Bé@ 29/03/2013 09:48

Ca me fait penser un peu au film "Le Lauréat" (The Graduate), pas toi ?

chervalin 30/03/2013 14:19



AAah la musique de Simon and Garfunkel....



les cafards 26/03/2013 17:39

une histoire dingue !

Corinne 26/03/2013 13:31

Incroyable comme la pervesion n'a pas de limite !

chervalin 26/03/2013 17:04



c'est vrai. Ce qui se passe dans la tête des gens est tellement varié que cela est sans fin.

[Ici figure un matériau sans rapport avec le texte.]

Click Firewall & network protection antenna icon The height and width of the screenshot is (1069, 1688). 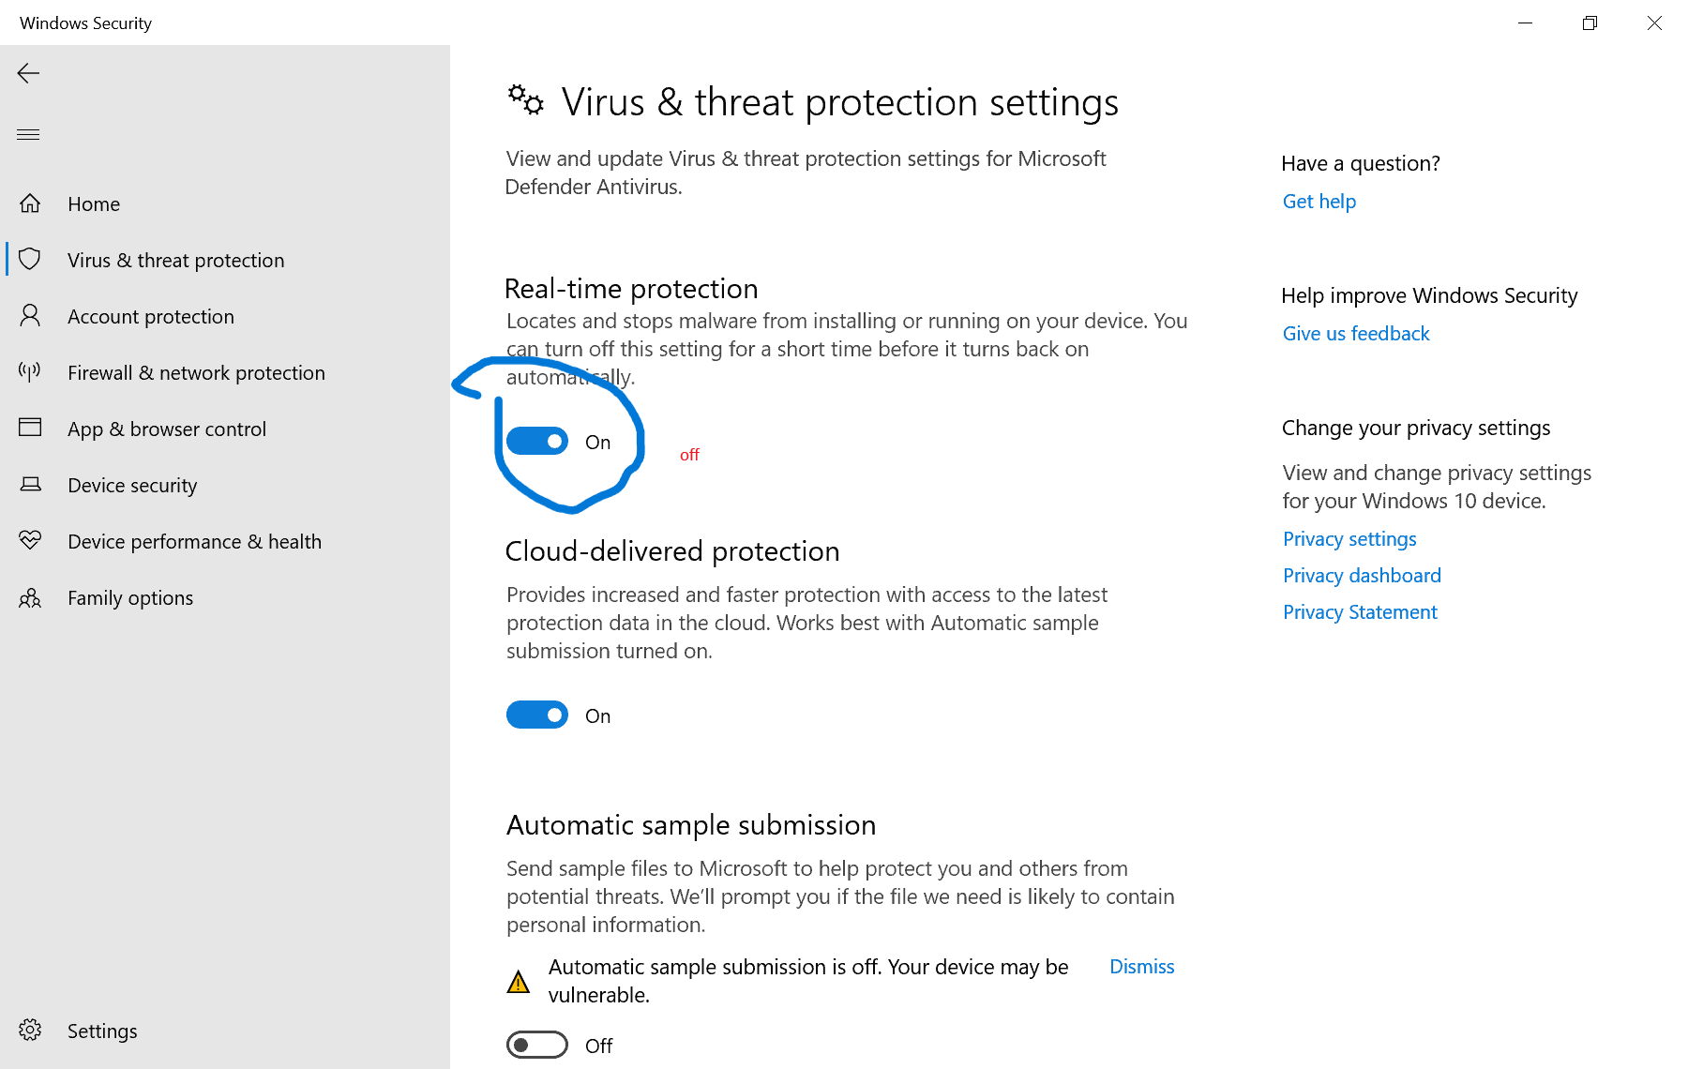pyautogui.click(x=30, y=372)
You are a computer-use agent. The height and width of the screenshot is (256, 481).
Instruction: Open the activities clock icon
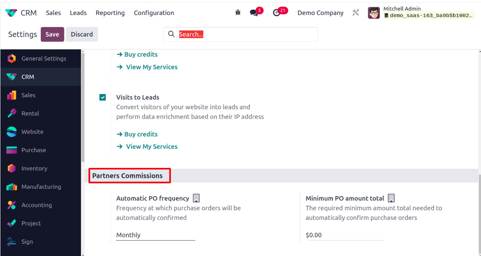coord(276,12)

Labaronne 25/03/2013 17:50

et dire que je pensais qu'on le voyait ça qu'à la télé ou dans les livres à deux balles !!!!

chervalin 26/03/2013 17:15



C'est marrant ce que tu dis, car quand je me suis relu, j'ai eu le sentiment de raconter un feuilleton américain avec belle villa, piscine, fric, grosses bagnoles, femmes mures bodyliftées
etc.... Le cadre était assez loin de tout ça, plutôt héritage bienvenu, qu'arrivisme rapide.